(Stored data entries)
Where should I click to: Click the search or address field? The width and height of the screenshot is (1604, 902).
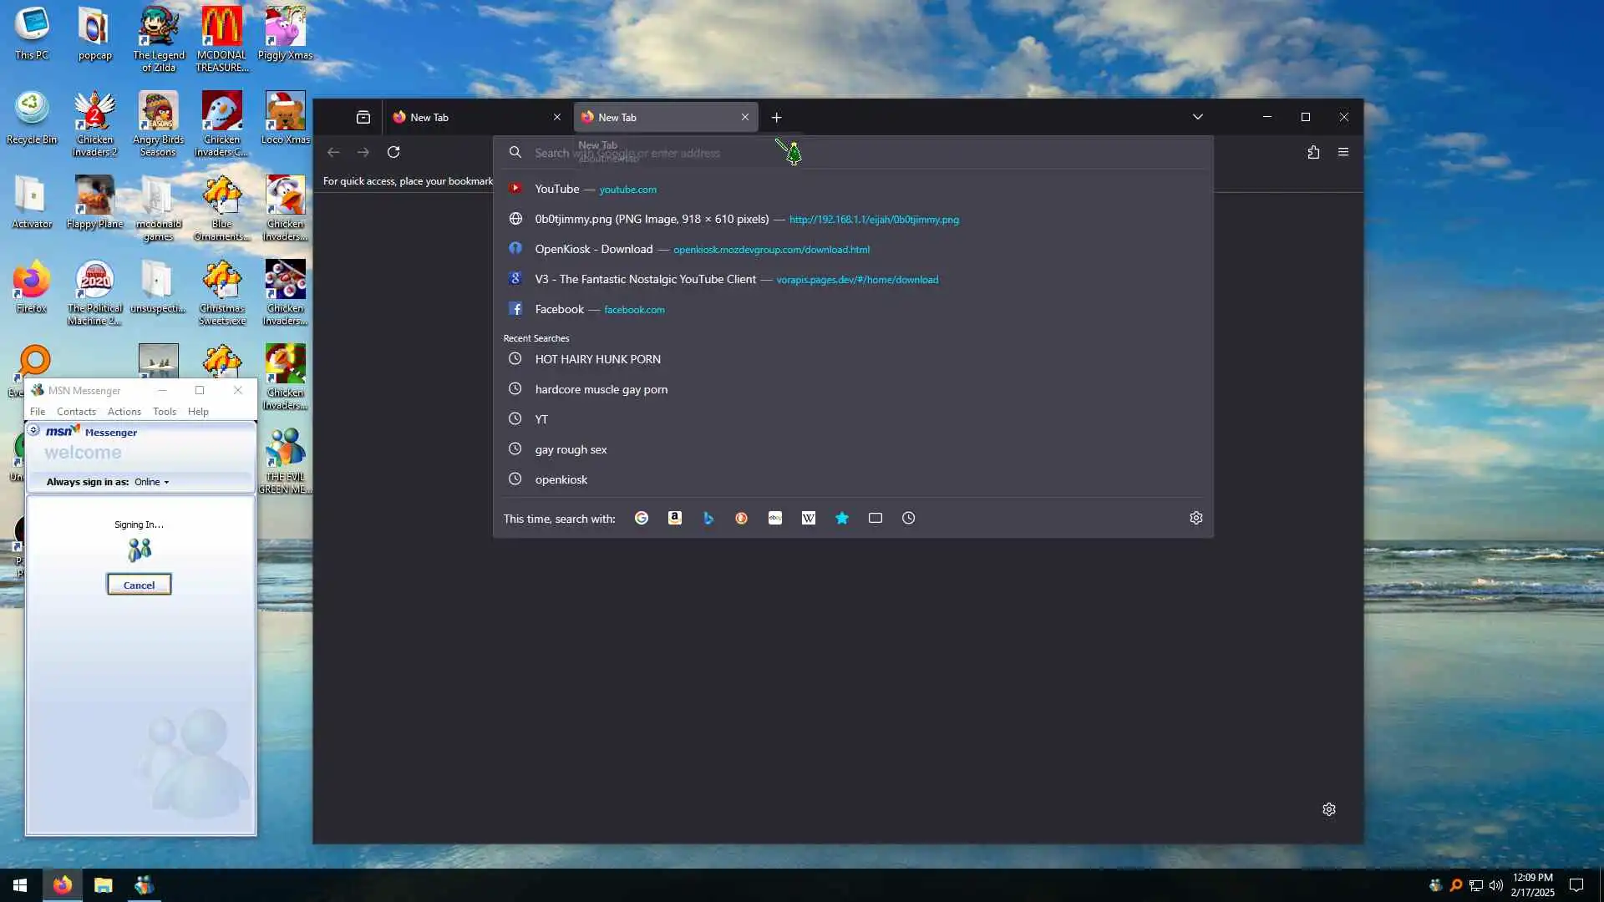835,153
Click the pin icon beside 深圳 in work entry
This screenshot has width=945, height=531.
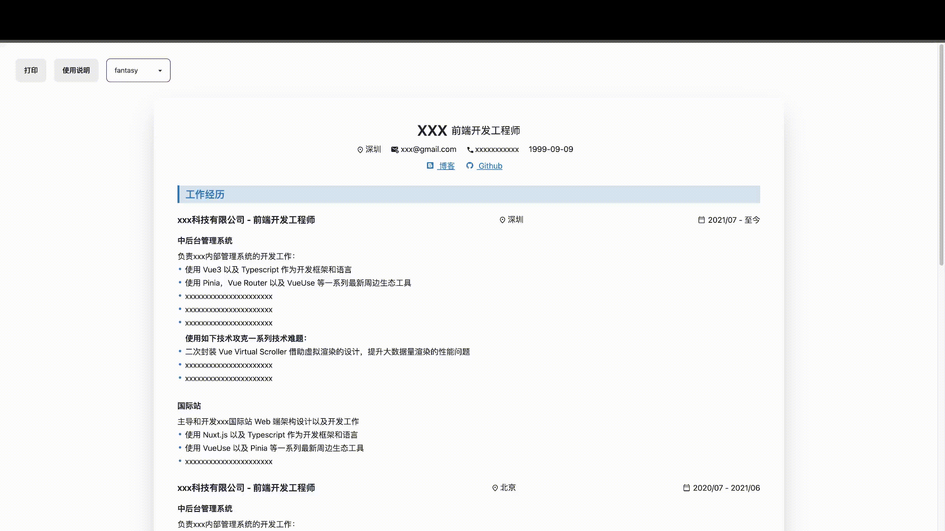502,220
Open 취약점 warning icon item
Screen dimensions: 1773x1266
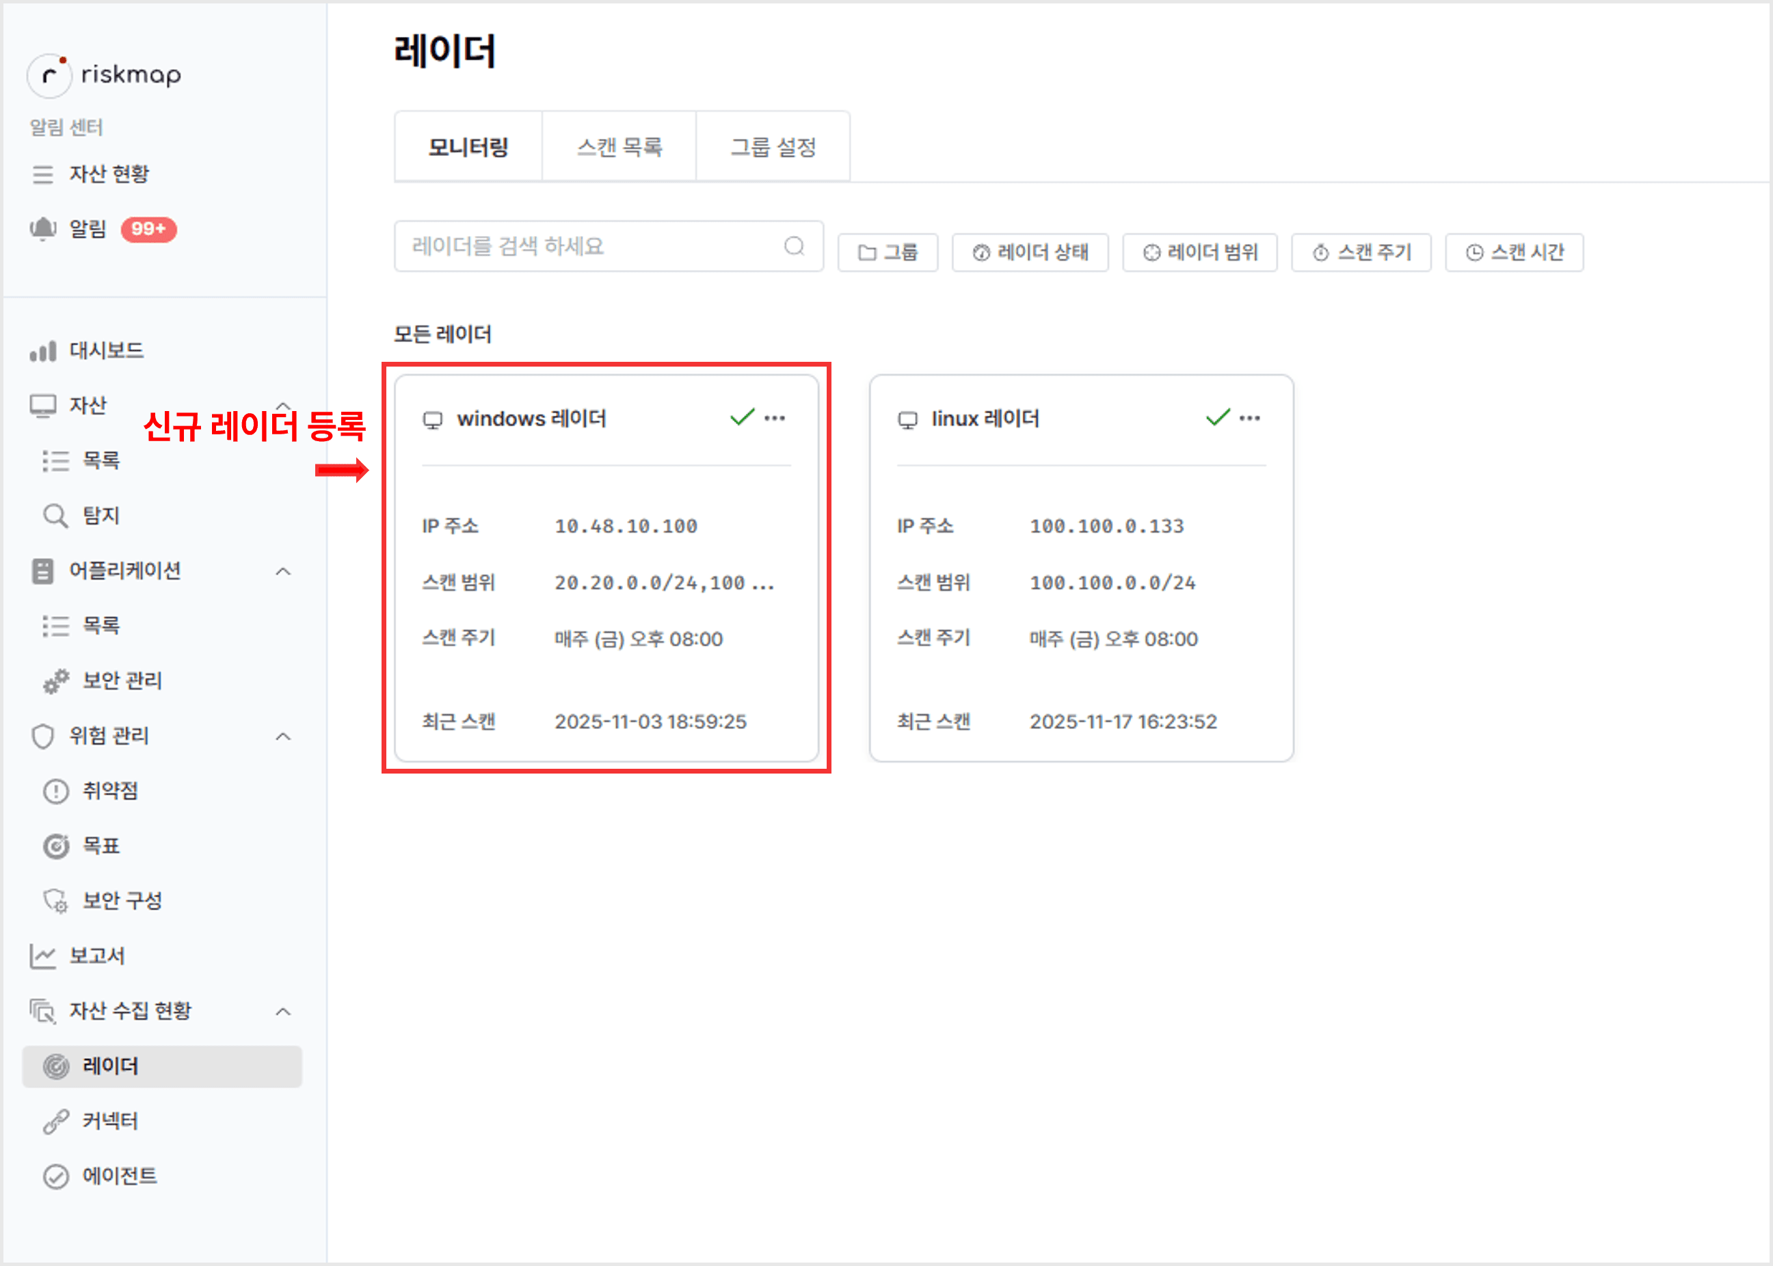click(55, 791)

* EXERCISE DIRECTIONS:
Report each line in the data that holds the word "icon".

* RESULT OF THE EXERCISE:
Click the pin icon beside 深圳 in work entry
Open 취약점 warning icon item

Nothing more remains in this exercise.